RECORDS Block Start
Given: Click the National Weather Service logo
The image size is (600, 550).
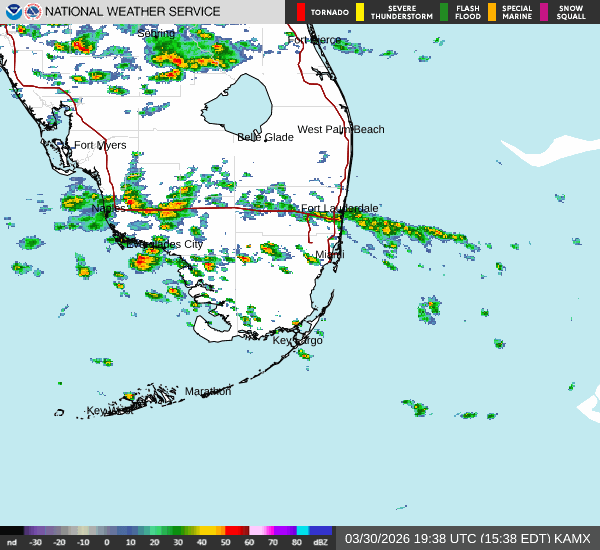Looking at the screenshot, I should coord(33,12).
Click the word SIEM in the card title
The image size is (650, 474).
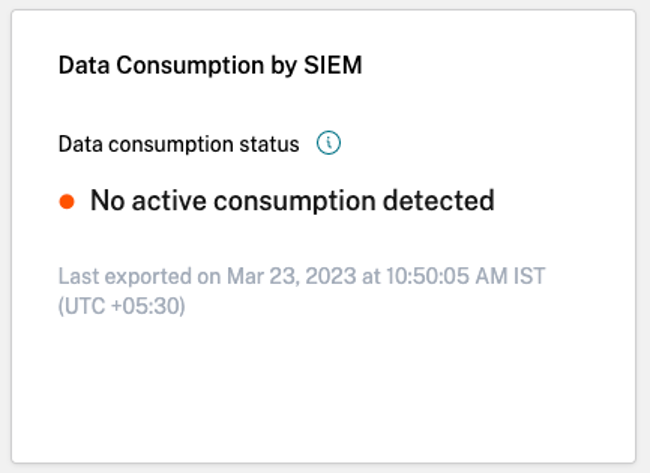335,66
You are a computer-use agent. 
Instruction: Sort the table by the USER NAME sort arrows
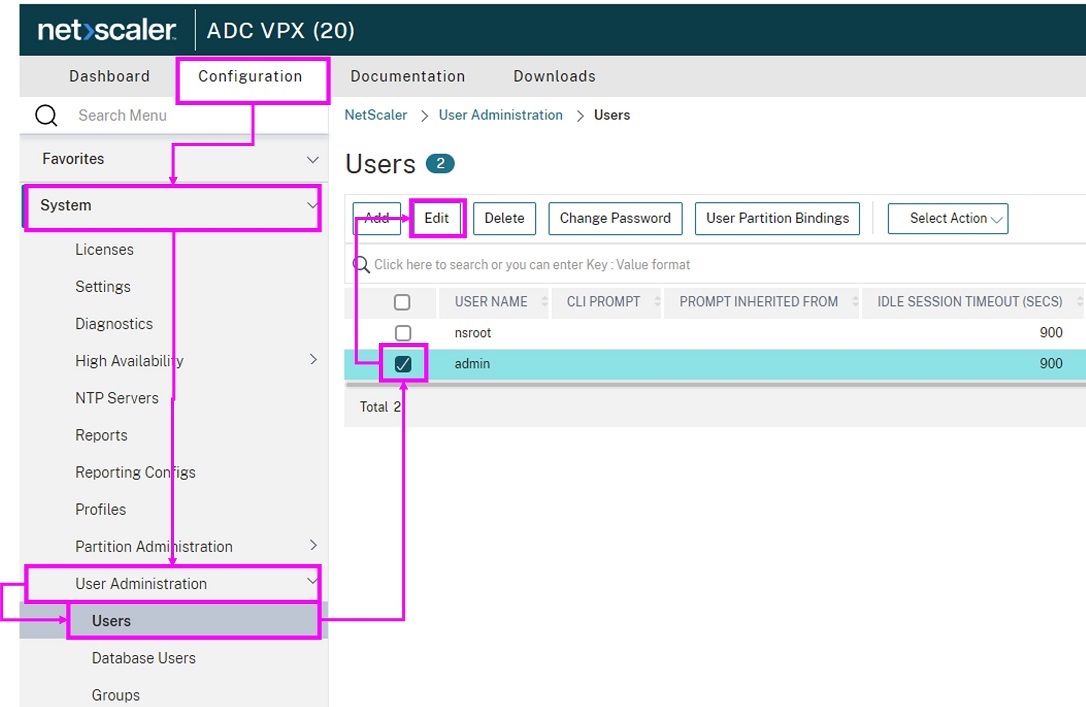[545, 302]
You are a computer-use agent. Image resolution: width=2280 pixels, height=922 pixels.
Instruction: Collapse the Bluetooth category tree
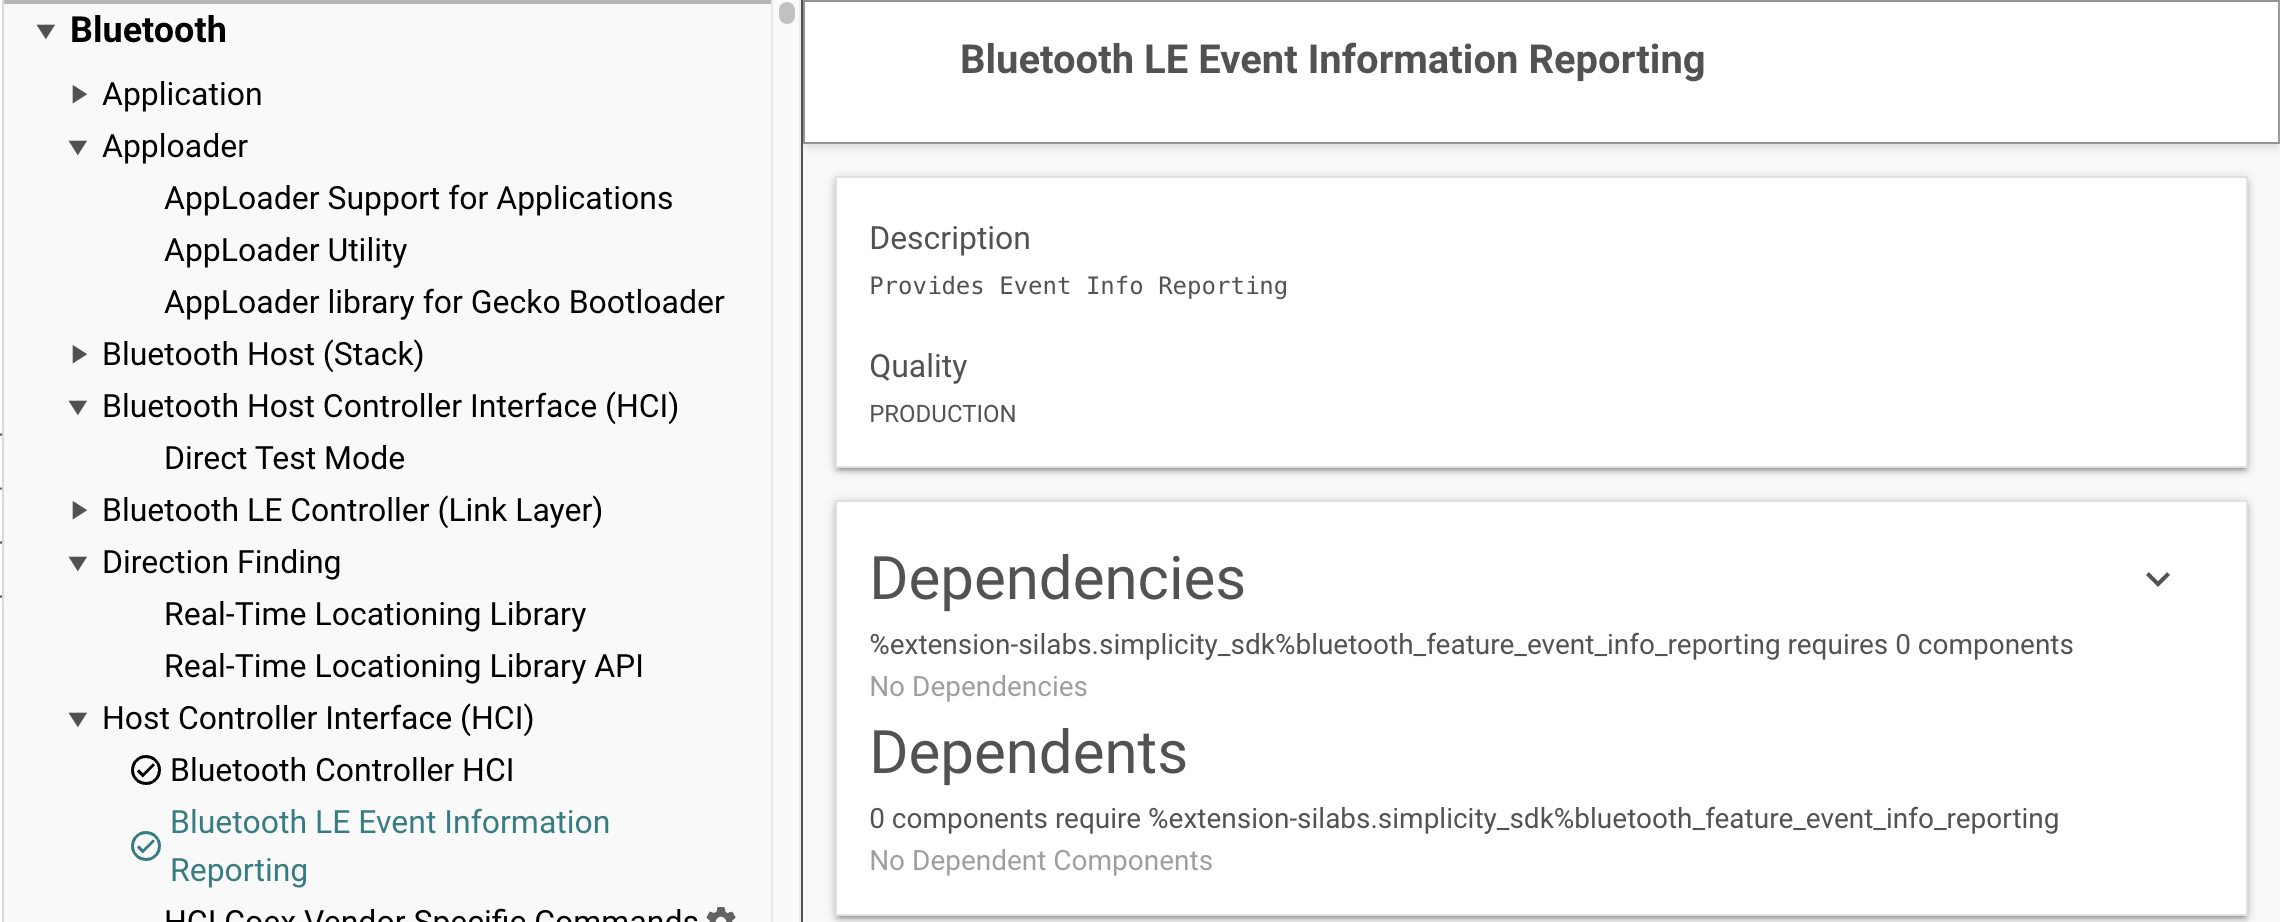[x=44, y=30]
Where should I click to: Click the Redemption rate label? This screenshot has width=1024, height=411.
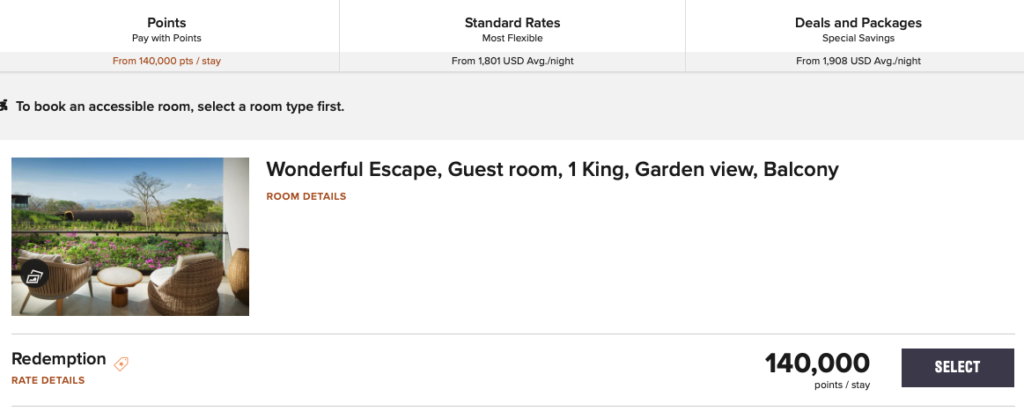click(58, 359)
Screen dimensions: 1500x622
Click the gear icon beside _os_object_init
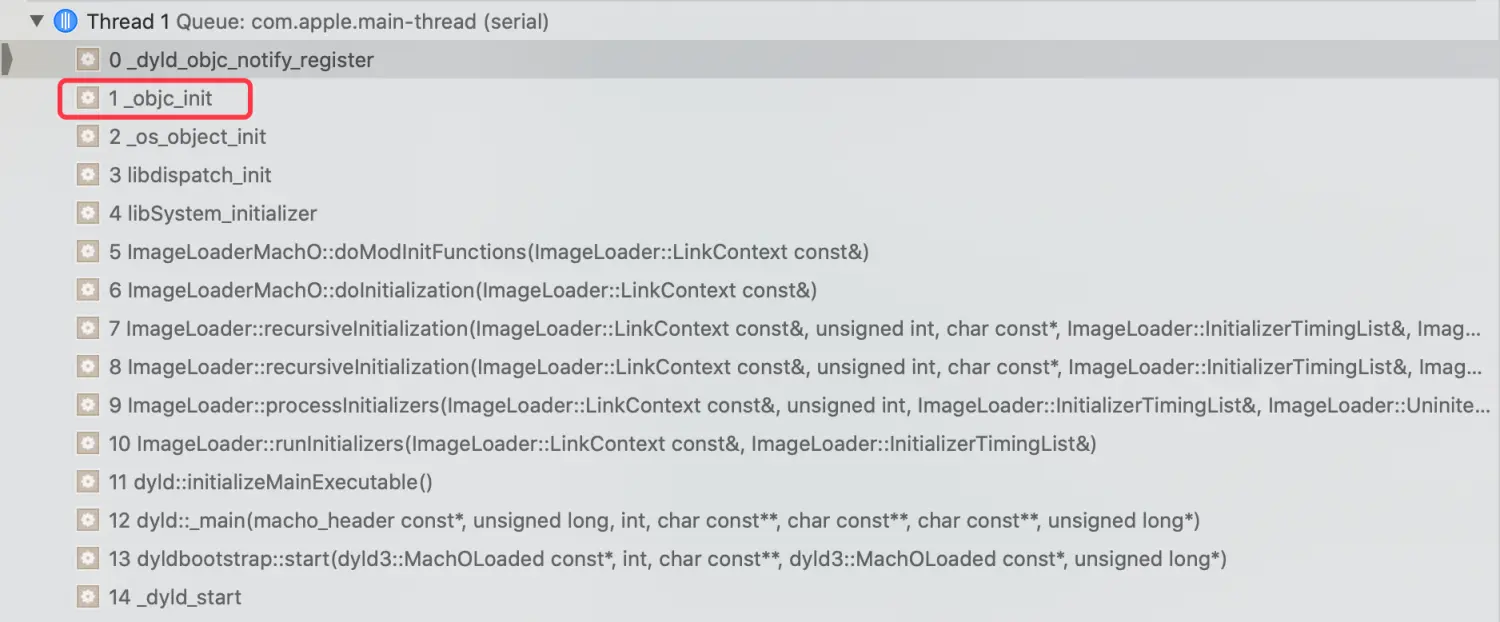pos(88,136)
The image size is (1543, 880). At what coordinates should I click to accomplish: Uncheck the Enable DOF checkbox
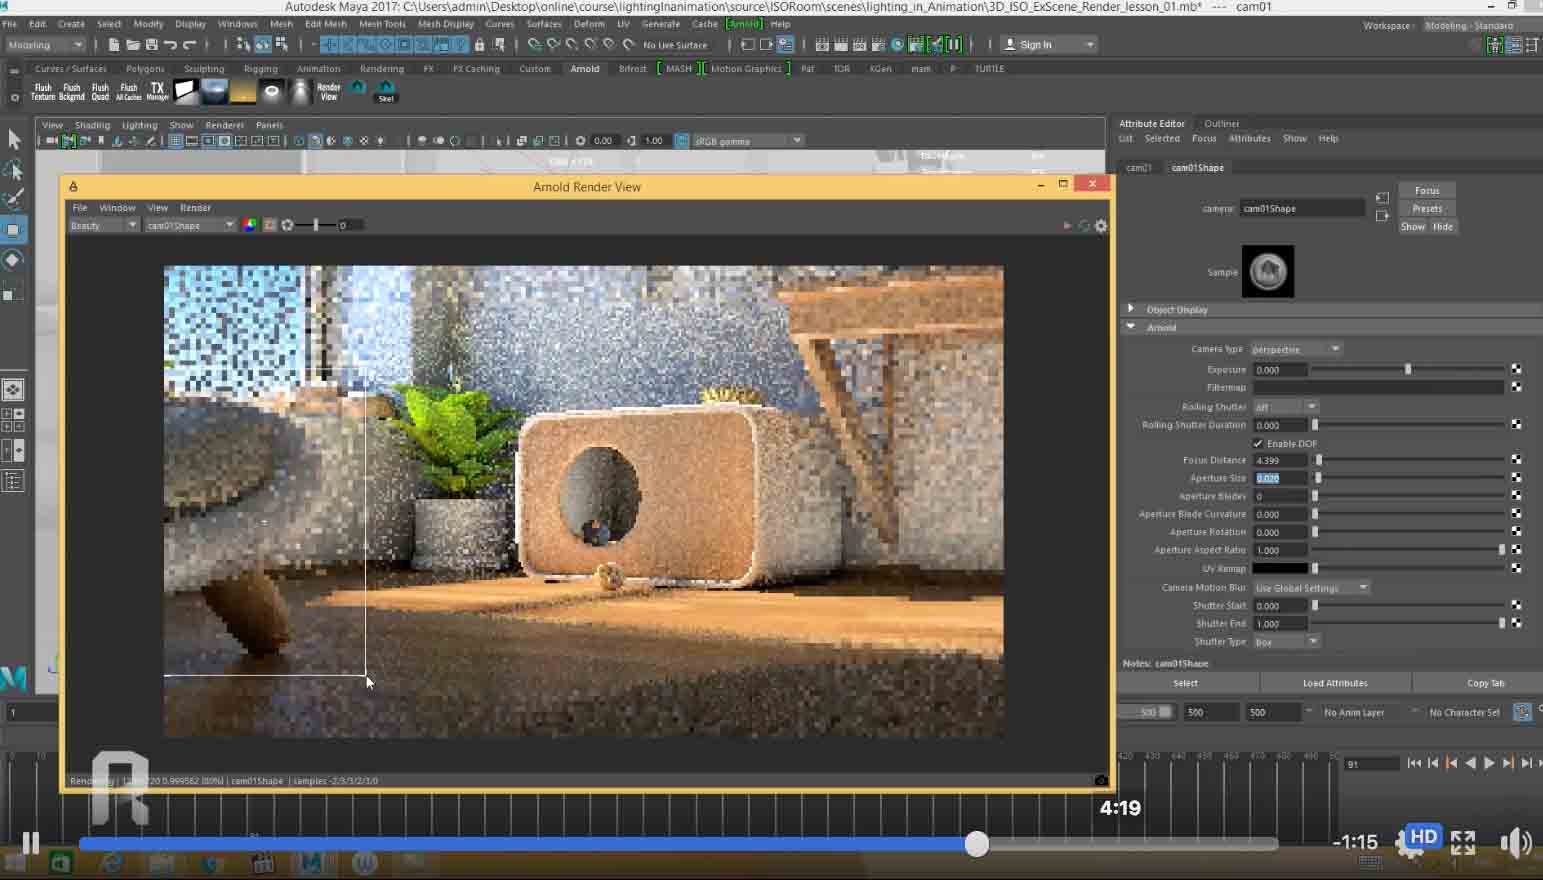pyautogui.click(x=1258, y=443)
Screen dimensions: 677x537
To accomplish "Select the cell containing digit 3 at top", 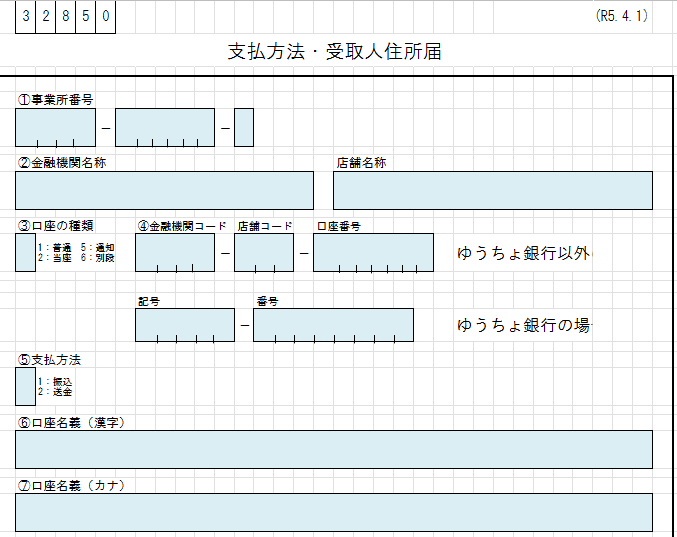I will 26,17.
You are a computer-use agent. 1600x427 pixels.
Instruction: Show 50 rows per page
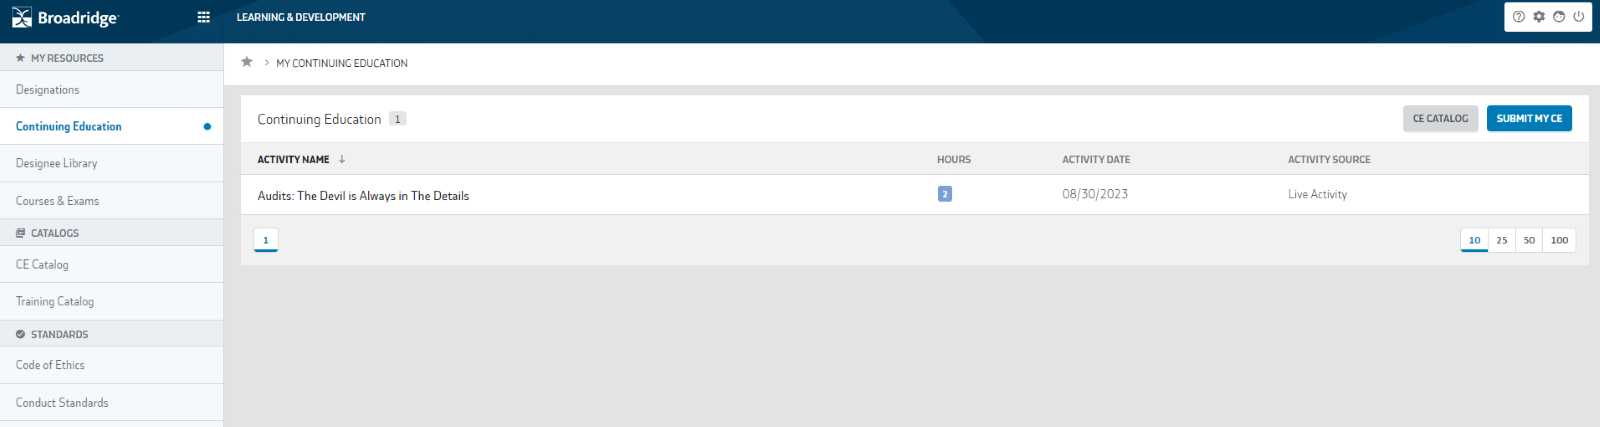tap(1529, 240)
RECORDS Block End
WHAT THIS TASK INVOLVES: Copy from the entries above each line in which the string "dimensions" can be found.

EXERCISE SOLUTION:
Screen dimensions: 1500x622
Screen dimensions: 677x537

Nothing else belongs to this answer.